Original poster: "Barton B. Anderson" <bartb@xxxxxxxxxxxxxxxx>

Hi D.C.,

Seems the coils is large enough to make it possible to place the primary internal to the secondary. Due to 9.25 kHz, a helical primary might be worth a look. About a 5 foot diameter using 3" tubing. Need 12 turns which makes the primary coil height 70" tall. To keep coupling to about .137, the top of the primary would reach into the secondary about 22" of the full 70" primary. Throw the following into the program and see what you think.

r1 = 36
r2 = 36
h1 = 10
h2 = 80
turns = 12
diam. = 3
cap = 1.6 uF

The primary could then actually be transported within the secondary for shipment and lowered to position for running. Plenty of pri to sec proximity of 5" from edge of primary to edge of secondary.

* EXERCISE PROMPT:
Write what comes next in the forum post about the helical primary coil, beginning after its final sentence. The listing comes from an unrelated source.

* SOURCE DATA:

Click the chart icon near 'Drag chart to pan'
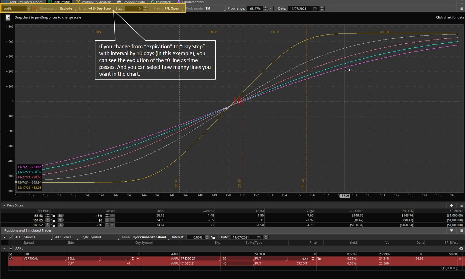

* TASK RESPONSE:
Take care,
Bart


Tesla list wrote:

Original poster: "D.C. Cox" <resonance@xxxxxxxxxxxx>


I'm presently in the process of designing the "world's largest portable Tesla transformer". It will be a 60 ft tall unit x 7 ft. dia sec coil, running as a DRSSTC, 160 kW continuous input, crowned with a 8 ft dia. toroid and above that, a 20 ft dia toroid. Our present design target, using 24 pcs of PowerEx 2400 Amp, 1700 Volt IGBTs, all carefully linked together in a low inductance configuration, with 3 inch wide x 1/4 inch thick copper plate (H-bridge with 6 of these massive IGBTs on each corner). Planned buss voltage is 800 VDC. Solid state control of the 440 Volt, 3 phase, 400 Amp inputs with very large SCRs --- similar to the smaller control system we are developing for our dual MOT coil with 7 - 7.5 ft long sparks running off a 120 VAC circuit.

Pri cap, with res. freq of 10 kHz, works out to 6 uF, 10 kV Maxwell pulse cap, with a 3.1 turn pri (thanks again to Bart's great JAVATC program).

The base will be 26 ft in dia. and can be disassembled for transport.
The sec coil is going to have the winding, 31,000 ft of # 6 AWG wire, glassed inside after winding. This unit is 7 ft in dia and 44 ft long, but still transportable on a lowboy truck.

The primary is 3.1 turns, tapped, with a total of 3.5 turns. Our original design was to use 4 inch copper tubing to form the pri, but this is where the problem is coming into play. If we build a 26 ft dia coil, 3 turns, of 4 inch dia copper tubing, how do we disassemble the beast for transport.?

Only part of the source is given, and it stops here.